A tempestade de sexta passada deixou sete mortos no Estado de São Paulo e milhões de paulistanos no escuro durante dias (muitos ainda seguem sem luz). O prefeito da capital, Ricardo Nunes, descreveu a situação como “excepcional, muito fora do contexto”.
De que contexto fariam parte os eventos dos últimos dias se não o da mudança do clima? Estamos em 2023. É impossível ler o noticiário sem se deparar com alguma tragédia climática, no Brasil ou no resto do mundo.
Se tivesse parado no adjetivo, Nunes estaria certo. Os ventos que acompanharam o temporal atingiram a velocidade de furacões. Quem mora na cidade sabe que isso não é normal.
Ou não era, pois os cientistas vêm avisando há décadas que as consequências do efeito estufa são eventos extremos mais frequentes e mais intensos.
Os esforços para reduzir as emissões de CO2 costumam receber mais atenção. Faz sentido. Se o mundo não parar de queimar combustíveis fósseis, o problema só vai se agravar.

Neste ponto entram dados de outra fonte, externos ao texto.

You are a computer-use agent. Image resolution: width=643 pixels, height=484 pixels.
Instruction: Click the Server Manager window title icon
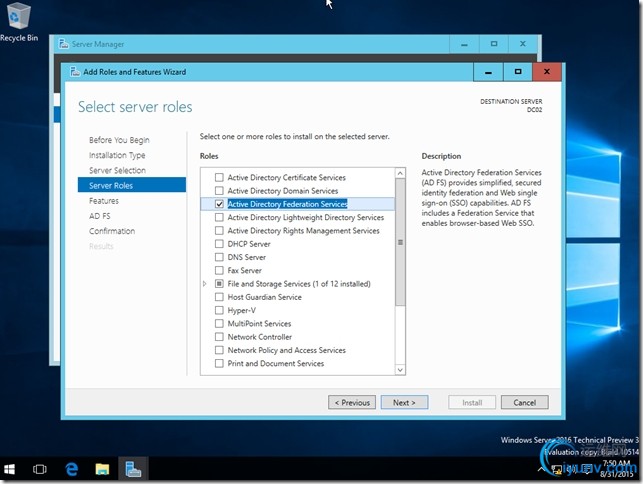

Mas o enfrentamento da mudança climática não se faz só com carros elétricos, hidrogênio verde e créditos de carbono. Podar árvores também entra na lista. Contratar mais funcionários para fazer consertos emergenciais, também.
Planejar é preciso
A nova realidade climática exige mobilização em todos os níveis. O governo federal negocia nas COPs, mas as prefeituras é que sabem em quais encostas há risco de deslizamento, que córregos sempre inundam com a chuva.
O conhecimento local é o ponto de partida. Vários municípios brasileiros, incluindo São Paulo, já prepararam ou estão preparando seus planos de ação climática.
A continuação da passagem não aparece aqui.